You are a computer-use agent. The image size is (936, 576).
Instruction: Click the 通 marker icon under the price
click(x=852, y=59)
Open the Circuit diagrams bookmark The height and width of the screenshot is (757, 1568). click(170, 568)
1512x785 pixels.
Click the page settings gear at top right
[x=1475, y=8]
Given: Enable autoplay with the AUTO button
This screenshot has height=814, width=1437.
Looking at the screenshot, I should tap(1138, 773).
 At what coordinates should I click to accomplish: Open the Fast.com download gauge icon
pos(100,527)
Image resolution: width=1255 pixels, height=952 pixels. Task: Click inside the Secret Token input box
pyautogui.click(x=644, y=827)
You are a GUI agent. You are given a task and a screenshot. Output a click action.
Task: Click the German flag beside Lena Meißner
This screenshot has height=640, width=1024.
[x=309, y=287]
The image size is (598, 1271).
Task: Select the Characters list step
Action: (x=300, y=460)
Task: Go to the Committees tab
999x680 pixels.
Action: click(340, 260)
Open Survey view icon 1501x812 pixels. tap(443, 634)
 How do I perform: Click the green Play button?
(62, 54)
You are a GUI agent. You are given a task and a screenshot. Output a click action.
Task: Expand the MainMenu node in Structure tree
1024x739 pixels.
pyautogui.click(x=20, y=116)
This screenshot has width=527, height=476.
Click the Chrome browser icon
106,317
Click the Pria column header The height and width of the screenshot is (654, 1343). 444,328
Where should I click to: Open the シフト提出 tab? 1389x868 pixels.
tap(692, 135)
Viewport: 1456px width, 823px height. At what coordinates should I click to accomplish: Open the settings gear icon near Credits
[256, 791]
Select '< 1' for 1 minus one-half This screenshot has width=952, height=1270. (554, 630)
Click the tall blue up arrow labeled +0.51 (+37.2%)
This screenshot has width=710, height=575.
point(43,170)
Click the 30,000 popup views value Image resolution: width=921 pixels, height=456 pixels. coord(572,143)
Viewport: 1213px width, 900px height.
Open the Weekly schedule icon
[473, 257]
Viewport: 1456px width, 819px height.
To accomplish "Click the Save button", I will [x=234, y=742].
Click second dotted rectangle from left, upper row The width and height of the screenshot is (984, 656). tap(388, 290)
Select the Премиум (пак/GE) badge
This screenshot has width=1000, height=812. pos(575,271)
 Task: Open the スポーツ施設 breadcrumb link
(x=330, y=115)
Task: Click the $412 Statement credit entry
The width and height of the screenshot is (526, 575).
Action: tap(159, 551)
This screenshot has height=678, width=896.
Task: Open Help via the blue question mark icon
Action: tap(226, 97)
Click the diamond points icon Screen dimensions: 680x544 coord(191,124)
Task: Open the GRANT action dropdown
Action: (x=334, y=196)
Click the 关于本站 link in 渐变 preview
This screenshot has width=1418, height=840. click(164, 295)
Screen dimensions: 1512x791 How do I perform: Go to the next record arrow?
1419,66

● **AIM OF THE TASK**
Rewrite the items from the line containing "Given: Enable autoplay with the AUTO button" through the line containing "pyautogui.click(x=644, y=827)", replacing "Secret Token" with "Access Key" and leaving everything else unchanged.

● **SOLVED PROBLEM**
Given: Enable autoplay with the AUTO button
This screenshot has height=814, width=1437.
Looking at the screenshot, I should tap(1138, 773).
 At what coordinates should I click to accomplish: Open the Fast.com download gauge icon
pos(100,527)
Image resolution: width=1255 pixels, height=952 pixels. Task: Click inside the Access Key input box
pyautogui.click(x=644, y=827)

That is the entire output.